Saved data entries >>
··········

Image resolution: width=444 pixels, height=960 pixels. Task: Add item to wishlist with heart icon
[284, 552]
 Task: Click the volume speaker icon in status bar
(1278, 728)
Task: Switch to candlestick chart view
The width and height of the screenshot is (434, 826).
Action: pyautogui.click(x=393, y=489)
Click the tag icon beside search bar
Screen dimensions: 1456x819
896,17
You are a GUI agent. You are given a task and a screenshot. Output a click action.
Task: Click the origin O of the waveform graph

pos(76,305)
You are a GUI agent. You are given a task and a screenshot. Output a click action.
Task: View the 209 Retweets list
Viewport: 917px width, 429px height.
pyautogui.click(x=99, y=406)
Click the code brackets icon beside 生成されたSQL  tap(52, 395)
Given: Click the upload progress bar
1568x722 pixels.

··········

EXERCISE BRIEF >> Set out exactly the run of lines that begins at the line holding "Viewport: 917px width, 429px height." and ends at the last line of the data.

FINISHED TASK >>
Viewport: 917px width, 429px height.
pyautogui.click(x=99, y=406)
Click the code brackets icon beside 生成されたSQL  tap(52, 395)
Given: Click the upload progress bar
1568x722 pixels.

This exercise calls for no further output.